At a time when many of us are thinking of retirement, or already “retired and loving it,” along comes our BHS’68 classmate, Laurie Eisenberg, who up and gets a new job! As of October 1, she is now Professor of Research Otolaryngology at the Keck School of Medicine of USC.
Laurie writes: “My primary role as an audiologist and hearing scientist is to conduct research on children with hearing loss. Our latest NIH grant is to investigate outcomes on young children born without auditory nerves who will be implanted with electrodes on their auditory brainstem (I don’t do the surgery!). It’s an exciting project. With this new project and other ongoing research studies, I’ll be busy for the next five years or longer. Retirement? What’s that?”
I found Laurie’s bio at the USC Undergraduate Neuroscience Program’s House Ear Institute in Los Angeles, her previous job, where I was most surprised to learn that she received a Bachelor’s degree in Music from California State University in Fresno! When asked about it, Laurie said she studied music theory and composition, and played string bass from junior high through college. She also received a Master’s degree in Communicative Disorders from Cal State, Northridge; and earned a Doctorate in Speech and Hearing Sciences Graduate School at the City University of New York.

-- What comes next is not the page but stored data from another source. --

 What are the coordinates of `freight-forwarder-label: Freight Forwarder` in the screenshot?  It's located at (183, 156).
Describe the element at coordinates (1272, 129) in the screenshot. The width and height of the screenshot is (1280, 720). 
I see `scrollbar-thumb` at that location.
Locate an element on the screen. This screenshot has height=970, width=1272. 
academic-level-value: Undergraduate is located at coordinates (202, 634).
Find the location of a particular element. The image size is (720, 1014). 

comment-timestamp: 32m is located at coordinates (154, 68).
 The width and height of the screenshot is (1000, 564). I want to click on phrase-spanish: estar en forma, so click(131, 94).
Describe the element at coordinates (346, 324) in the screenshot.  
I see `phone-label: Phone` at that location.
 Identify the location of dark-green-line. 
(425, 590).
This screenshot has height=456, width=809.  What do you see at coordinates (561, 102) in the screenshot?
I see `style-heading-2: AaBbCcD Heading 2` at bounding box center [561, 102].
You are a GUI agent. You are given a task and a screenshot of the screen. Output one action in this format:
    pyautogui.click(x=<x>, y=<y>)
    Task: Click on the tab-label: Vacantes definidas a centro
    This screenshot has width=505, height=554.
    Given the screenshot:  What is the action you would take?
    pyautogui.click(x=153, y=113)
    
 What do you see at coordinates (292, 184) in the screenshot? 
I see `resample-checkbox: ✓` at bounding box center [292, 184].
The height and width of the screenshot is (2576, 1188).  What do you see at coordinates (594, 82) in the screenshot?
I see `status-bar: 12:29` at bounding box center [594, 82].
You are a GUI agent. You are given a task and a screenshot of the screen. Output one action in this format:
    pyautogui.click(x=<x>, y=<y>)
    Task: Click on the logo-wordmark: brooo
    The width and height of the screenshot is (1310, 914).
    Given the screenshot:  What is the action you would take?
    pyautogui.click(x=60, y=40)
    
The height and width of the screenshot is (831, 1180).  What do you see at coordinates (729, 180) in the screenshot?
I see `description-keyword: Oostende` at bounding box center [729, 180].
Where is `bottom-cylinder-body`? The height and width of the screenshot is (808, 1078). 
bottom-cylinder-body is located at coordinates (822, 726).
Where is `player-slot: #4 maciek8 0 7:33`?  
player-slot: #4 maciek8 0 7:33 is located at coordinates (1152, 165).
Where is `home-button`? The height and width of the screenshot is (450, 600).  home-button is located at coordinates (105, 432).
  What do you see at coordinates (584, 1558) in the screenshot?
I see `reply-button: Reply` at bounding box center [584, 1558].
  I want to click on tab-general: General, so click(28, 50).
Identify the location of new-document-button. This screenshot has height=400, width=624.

Laurie Eisenberg is an audiologist who engages in clinical research specific to pediatric hearing loss, auditory perception, and sensory devices. Her primary research interests involve: 1) defining the auditory factors and their inter-relationships that underlie the development of spoken language competence in infants and young children with hearing loss; and 2) developing methods and assessment tools for measuring auditory capacity in children with hearing loss. Dr. Eisenberg has a number of ongoing collaborations with scientists from UCLA, Indiana University, Purdue University, Johns Hopkins University, and San Diego State University. Her research is supported by the National Institute on Deafness and Other Communication Disorders (NIDCD) of the National Institutes of Health (NIH).
Laurie attended the BHS Girls’ Luncheon at Bob’s Big Boy a few years ago and reconnected with classmates Stephanie Llewellyn, Christine Cullen Bartlett, Alice Hanson, Jan Wahler Hill, Leslie Reel Rozek and Louise Good Hernandez above. She is in the middle, fourth from the left.
Here is a video of Laurie’s lecture in Australia, “The Consequences of Being Born Deaf in the 21st Century”
Congratulations, Laurie, on your new job!